偽造とは発行権を有しない者が一般人をして真貨と誤信させるような外観のものを作り出すことをいいます。変造とは真正の通貨を加工して名価の異なる通貨に改めることをいいます。
行使の目的をもって通貨を偽造又は変造すれば既遂となります。通貨を偽造するに足りる器械や原料を準備して通貨の偽造に着手したが技術が未熟で目的を達成できなかった場合や模造の程度にとどまる場合には未遂罪となります。
偽造通貨行使等罪
148条2項は偽造又は変造の貨幣、紙幣又は銀行券を行使し又は行使の目的で人に交付し若しくは輸入した者も通貨偽造罪と同様に処すると定めています。
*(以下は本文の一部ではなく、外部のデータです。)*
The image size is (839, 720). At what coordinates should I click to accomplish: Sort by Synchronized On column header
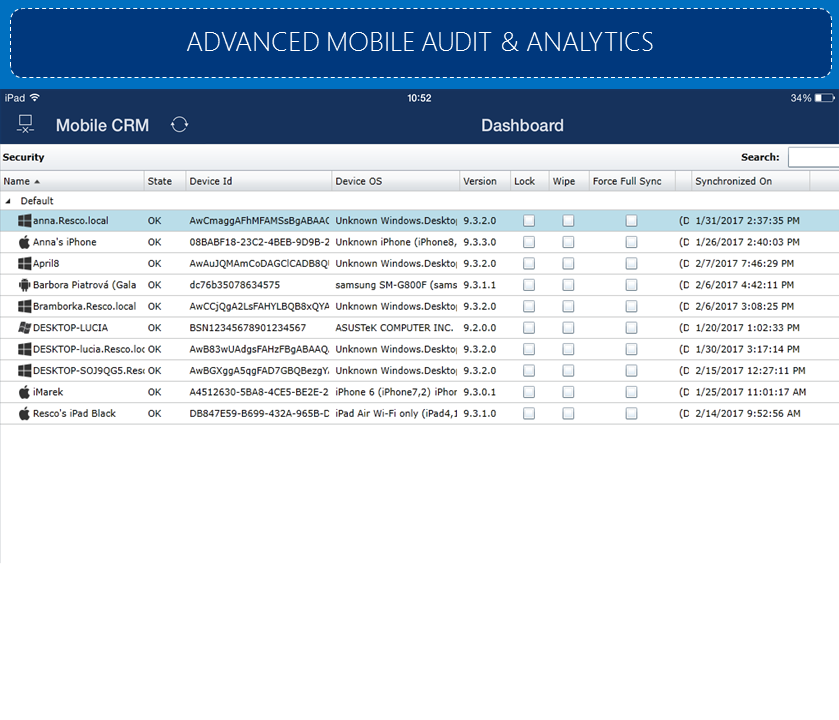tap(734, 181)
本罪の客体である偽造又は変造の貨幣、紙幣又は銀行券は行使の目的で偽造又は変造されたものである必要はありません。
行使とは偽貨を真貨として流通に置くことを意味し相手は情を知らない者に限られます。自動販売機での使用は行使に含まれますが信用能力を示すための見せ金は除かれます。交付とは偽貨であると告げて手渡すこと又は偽貨であると知っている相手に手渡すことをいいます。
偽造通貨行使罪と詐欺罪の関係
偽貨を行使して財物を詐取し又は財産上の利益を取得した場合には判例は詐欺罪は偽造通貨行使罪に吸収され偽造通貨行使罪のみが成立するとしています。偽貨を行使するときは一般に詐欺的行為が随伴するのであるから偽造通貨行使罪の構成要件は詐欺罪を予定していること及び詐欺罪の成立を認めると詐欺的行為を含む偽造通貨収得後知情行使罪の法定刑が特に軽くされている趣旨を没却することがその理由です。自動販売機で偽造通貨を使用する場合のように窃盗が成立すると考えられる場合でも同様に偽造通貨行使罪に吸収され偽造通貨行使罪のみが成立します。
外国通貨偽造罪及び同行使等罪
149条1項は行使の目的で日本国内に流通している外国の貨幣、紙幣又は銀行券を偽造し又は変造した者は2年以上の有期拘禁刑に処すると定めています。同条2項は偽造又は変造の外国の貨幣、紙幣又は銀行券を行使し又は行使の目的で人に交付し若しくは輸入した者も同様に処すると定めています。
偽造通貨等収得罪
150条は行使の目的で偽造又は変造の貨幣、紙幣又は銀行券を収得した者は3年以下の拘禁刑に処すると定めています。収得とは方法や原因のいかん及び有償か無償かを問わず自己の所持に移す一切の行為をいい偽貨であることを認識して収得することを要します。
未遂罪
151条は通貨偽造罪、偽造通貨行使等罪及び偽造通貨等収得罪の未遂は罰すると定めています。
収得後知情行使等罪
152条は貨幣、紙幣又は銀行券を収得した後にそれが偽造又は変造のものであることを知ってこれを行使し又は行使の目的で人に交付した者はその額面価格の3倍以下の罰金又は科料に処すると定めています。ただし2000円以下にすることはできません。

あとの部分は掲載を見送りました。